HIV/AIDS di Ternate 2025 Tercatat 171 Kasus Turun dari Tahun Sebelumnya
Spektroom - Perkembangan temuan pengidap HIV/AIDS di Kota Ternate semakin mengalami meningkat setiap tahunnya. Untuk tahun 2025 temuan kasus baru HIV/AIDS sebanyak 171 kasus baru jika dibandingkan tahun 2024 lalu sebanyak 202 Kasus baru.
Dari jumlah kasus tersebut tahun 2025 menurun dengan distribusi kasus terbanyak berdasarkan faktor resiko Adalah hubungan seksual berganti-ganti pasangan baik hetersoseksual maupun homoseksual.
Kepala Dinas Kesehatan Kota Ternate dr.

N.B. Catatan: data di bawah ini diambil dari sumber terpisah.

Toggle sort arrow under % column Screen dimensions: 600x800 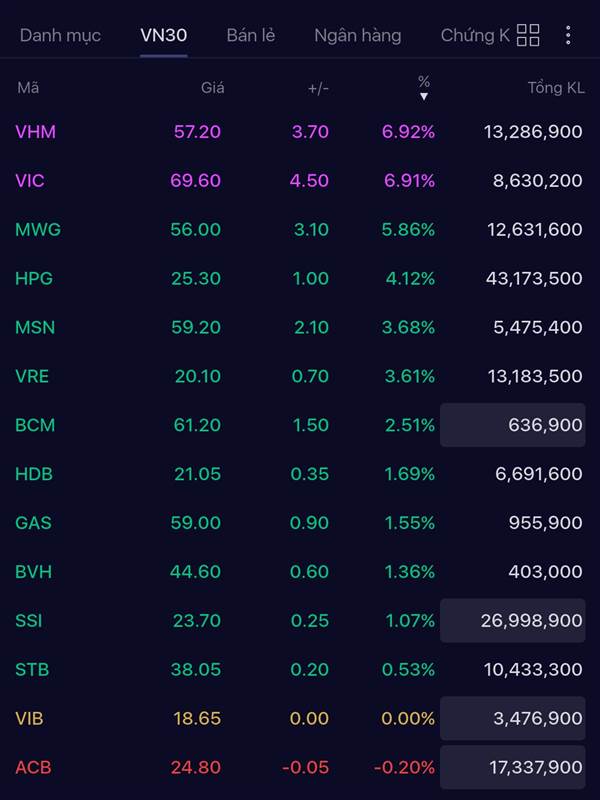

Fathiyah Suma didampingi Kabid P2P dr. Wirda Akbar kepada Spektroom Selasa (6/1/2026) mengatakan, untuk mengantisipasi peningkatan HIV/AIDS di Kota Ternate telah dilakukan kegiatan Mobile Voluntary Counseling ad Testing (VCT) rutin dilakukan dengan menyasar ke sasaran kelompok Populasi Kunci dan kelompok Risiko tinggi tertular HIV.
"Kami dalam melakukan kegiatan HIV selalu bekerjasama dengan mitra Dinkes diantaranya KPA Kota Ternate dan LSM penggiat HIV yang ada di Kota Ternate diantaranya Yayasan Batamang Plus, Yayasan Pelangi Maluku dan PKBI Sulut. Selain kegiatan Mobile VCT Dinas Kesehatan Kota Ternate Juga bekerja sama dengan PMI Kota Ternate dalam penjarigan Kasus baru," ujar dr. Fathiyah.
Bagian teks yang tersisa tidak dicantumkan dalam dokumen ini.